** WHAT IS REQUIRED **
Lines of the material that include the string "panel" should be returned.

** INPUT DATA **
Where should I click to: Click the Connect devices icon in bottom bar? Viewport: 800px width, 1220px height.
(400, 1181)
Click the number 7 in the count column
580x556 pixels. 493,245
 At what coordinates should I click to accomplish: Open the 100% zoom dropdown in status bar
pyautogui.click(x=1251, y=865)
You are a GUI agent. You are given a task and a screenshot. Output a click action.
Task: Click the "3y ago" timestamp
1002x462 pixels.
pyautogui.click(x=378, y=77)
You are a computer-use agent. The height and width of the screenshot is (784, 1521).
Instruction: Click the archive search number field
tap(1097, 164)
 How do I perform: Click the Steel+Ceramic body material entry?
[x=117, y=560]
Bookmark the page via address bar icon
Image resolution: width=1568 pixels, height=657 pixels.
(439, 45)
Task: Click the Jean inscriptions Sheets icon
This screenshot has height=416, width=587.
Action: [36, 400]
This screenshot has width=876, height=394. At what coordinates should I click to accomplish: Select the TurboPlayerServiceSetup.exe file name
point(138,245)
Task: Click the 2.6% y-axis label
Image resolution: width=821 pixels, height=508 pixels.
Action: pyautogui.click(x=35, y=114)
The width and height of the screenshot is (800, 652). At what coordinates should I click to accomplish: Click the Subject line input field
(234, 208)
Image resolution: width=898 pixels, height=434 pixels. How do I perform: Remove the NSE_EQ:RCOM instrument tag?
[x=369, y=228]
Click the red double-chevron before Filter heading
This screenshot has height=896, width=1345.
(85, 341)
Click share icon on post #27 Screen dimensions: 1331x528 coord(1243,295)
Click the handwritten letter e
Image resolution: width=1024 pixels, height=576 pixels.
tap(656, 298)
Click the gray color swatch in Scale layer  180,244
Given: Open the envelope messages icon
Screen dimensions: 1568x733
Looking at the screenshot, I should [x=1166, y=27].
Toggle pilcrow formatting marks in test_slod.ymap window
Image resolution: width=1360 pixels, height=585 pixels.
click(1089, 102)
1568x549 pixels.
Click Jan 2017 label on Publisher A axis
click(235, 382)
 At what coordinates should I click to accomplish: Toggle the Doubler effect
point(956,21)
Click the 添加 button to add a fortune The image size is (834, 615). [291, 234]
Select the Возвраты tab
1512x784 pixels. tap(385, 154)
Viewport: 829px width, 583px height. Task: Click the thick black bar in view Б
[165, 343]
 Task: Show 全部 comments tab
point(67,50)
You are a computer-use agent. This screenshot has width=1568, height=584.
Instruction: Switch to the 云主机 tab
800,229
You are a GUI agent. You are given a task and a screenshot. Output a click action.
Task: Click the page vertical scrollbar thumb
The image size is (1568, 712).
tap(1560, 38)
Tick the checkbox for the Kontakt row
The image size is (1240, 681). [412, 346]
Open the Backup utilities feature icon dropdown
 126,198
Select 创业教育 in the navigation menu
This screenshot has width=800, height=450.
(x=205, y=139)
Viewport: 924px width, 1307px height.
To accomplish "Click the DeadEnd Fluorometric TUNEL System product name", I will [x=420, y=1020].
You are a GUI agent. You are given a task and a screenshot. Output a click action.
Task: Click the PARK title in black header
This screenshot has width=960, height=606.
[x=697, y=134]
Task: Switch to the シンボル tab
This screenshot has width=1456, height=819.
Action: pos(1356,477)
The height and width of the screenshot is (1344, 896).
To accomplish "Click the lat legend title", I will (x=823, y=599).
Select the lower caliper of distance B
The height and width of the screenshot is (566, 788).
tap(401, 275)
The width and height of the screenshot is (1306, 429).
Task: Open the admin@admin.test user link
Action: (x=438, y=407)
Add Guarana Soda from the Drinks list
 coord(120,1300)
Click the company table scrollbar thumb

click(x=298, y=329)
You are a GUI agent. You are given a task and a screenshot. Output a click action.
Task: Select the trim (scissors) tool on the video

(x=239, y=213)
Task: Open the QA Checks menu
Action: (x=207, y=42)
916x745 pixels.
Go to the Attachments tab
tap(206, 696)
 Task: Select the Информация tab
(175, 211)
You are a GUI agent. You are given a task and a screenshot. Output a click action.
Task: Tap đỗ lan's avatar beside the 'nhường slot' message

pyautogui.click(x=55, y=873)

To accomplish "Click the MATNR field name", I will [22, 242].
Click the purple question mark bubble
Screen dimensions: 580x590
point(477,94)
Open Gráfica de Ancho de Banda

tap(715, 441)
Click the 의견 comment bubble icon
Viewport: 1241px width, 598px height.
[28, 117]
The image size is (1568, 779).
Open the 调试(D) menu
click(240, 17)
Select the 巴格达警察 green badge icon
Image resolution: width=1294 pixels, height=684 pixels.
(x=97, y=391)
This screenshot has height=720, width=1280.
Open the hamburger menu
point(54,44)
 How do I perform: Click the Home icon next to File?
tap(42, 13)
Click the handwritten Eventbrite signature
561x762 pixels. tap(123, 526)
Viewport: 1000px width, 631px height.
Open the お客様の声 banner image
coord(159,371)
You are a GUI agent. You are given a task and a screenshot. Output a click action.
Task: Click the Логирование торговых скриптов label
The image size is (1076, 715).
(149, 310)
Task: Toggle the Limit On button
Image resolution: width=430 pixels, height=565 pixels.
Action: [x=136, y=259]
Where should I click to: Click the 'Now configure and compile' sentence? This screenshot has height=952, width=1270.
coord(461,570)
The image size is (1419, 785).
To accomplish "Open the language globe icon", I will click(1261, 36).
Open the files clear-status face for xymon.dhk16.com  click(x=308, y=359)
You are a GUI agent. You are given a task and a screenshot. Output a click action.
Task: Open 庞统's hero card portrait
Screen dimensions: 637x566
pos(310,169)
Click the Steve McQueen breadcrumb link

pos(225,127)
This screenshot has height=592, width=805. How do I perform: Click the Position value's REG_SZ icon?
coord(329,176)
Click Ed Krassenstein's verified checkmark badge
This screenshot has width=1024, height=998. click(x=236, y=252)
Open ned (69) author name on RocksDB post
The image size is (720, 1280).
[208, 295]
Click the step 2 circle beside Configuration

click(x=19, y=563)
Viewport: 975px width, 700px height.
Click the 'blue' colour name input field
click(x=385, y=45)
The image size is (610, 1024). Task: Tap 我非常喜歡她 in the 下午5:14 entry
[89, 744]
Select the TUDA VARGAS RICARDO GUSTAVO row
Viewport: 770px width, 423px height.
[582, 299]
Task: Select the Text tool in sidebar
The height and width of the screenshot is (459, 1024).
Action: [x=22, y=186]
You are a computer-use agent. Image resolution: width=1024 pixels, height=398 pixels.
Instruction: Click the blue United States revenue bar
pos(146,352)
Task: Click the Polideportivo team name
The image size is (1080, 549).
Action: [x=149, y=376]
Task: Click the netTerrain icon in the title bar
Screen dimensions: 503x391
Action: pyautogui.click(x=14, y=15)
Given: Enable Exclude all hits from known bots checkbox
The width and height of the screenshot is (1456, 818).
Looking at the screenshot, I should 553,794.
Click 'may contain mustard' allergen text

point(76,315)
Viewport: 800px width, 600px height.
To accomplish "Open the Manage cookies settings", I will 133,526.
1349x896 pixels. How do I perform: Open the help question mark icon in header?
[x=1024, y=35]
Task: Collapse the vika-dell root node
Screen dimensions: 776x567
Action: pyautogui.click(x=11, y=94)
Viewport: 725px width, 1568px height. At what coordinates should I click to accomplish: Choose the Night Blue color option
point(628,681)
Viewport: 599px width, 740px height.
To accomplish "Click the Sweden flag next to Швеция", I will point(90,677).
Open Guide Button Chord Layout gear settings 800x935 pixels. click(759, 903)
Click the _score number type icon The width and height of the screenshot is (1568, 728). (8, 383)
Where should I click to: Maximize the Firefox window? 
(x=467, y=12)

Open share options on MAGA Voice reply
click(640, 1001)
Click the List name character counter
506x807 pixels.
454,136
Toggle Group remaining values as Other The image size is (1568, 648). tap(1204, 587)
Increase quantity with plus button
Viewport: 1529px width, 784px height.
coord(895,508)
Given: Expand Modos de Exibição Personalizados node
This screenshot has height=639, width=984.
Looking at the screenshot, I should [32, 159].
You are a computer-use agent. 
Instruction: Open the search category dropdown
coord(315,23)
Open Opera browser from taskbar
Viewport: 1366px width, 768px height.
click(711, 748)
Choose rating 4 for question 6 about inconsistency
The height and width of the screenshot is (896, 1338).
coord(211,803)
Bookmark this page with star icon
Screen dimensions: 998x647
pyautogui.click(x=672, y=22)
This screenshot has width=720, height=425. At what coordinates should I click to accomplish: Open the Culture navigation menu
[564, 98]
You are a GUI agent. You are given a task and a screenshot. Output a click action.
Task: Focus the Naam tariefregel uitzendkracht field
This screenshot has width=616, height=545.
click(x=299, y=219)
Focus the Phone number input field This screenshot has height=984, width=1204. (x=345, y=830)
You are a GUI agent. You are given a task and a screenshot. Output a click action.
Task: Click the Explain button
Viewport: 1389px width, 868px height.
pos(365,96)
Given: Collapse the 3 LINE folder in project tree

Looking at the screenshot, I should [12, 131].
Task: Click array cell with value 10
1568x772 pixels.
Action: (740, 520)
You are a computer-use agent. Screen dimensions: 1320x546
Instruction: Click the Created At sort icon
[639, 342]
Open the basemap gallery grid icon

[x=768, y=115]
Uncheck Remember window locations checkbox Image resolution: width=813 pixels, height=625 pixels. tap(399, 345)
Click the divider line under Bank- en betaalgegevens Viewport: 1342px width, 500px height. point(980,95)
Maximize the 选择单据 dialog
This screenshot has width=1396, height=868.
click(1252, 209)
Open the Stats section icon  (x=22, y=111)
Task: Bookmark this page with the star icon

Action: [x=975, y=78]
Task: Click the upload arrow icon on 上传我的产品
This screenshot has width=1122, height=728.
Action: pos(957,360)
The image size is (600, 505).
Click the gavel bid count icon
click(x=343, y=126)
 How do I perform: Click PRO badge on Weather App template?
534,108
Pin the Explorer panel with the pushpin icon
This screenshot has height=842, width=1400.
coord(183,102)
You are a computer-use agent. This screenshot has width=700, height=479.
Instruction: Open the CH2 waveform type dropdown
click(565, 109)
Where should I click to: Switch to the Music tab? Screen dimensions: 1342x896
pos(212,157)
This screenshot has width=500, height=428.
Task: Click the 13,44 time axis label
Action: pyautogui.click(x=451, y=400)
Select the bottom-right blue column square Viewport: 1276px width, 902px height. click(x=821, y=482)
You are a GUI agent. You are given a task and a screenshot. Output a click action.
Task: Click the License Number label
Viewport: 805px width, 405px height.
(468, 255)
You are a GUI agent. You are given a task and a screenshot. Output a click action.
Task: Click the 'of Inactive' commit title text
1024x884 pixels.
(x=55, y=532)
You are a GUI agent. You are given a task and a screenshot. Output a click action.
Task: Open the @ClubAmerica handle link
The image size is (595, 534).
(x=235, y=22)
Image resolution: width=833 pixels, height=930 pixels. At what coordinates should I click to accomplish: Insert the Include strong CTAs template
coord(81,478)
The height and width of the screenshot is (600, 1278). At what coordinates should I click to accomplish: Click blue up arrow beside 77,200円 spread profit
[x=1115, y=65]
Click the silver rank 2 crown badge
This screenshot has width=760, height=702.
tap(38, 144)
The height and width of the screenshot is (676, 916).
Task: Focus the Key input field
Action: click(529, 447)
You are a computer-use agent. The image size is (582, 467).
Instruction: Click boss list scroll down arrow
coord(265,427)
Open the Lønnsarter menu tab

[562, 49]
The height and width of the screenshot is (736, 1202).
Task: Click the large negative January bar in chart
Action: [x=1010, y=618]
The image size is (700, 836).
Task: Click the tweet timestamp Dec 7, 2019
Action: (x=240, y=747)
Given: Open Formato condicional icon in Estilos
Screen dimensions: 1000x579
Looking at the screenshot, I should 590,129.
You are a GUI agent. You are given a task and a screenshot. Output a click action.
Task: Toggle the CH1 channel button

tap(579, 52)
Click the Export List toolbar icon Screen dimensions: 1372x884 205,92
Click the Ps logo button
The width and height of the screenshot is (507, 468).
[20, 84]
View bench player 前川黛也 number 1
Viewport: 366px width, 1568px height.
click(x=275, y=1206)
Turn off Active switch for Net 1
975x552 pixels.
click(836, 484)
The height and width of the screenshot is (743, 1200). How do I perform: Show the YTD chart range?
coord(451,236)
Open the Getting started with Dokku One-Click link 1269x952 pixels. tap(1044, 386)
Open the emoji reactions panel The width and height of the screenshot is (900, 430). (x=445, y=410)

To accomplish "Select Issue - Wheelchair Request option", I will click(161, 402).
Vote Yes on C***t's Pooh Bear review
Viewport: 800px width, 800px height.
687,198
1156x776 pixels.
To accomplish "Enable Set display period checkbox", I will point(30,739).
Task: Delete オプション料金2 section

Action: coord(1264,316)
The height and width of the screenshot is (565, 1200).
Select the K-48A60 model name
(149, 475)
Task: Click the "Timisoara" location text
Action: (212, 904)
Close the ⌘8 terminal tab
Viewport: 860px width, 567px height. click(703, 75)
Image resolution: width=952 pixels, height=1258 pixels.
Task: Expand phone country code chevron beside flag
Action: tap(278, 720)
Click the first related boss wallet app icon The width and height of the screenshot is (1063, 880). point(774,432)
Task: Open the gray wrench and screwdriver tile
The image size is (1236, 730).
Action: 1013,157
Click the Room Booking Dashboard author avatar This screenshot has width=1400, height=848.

** EXERCISE RESULT **
Pin the Explorer panel with the pushpin icon
Open the emoji reactions panel The width and height of the screenshot is (900, 430). (x=445, y=410)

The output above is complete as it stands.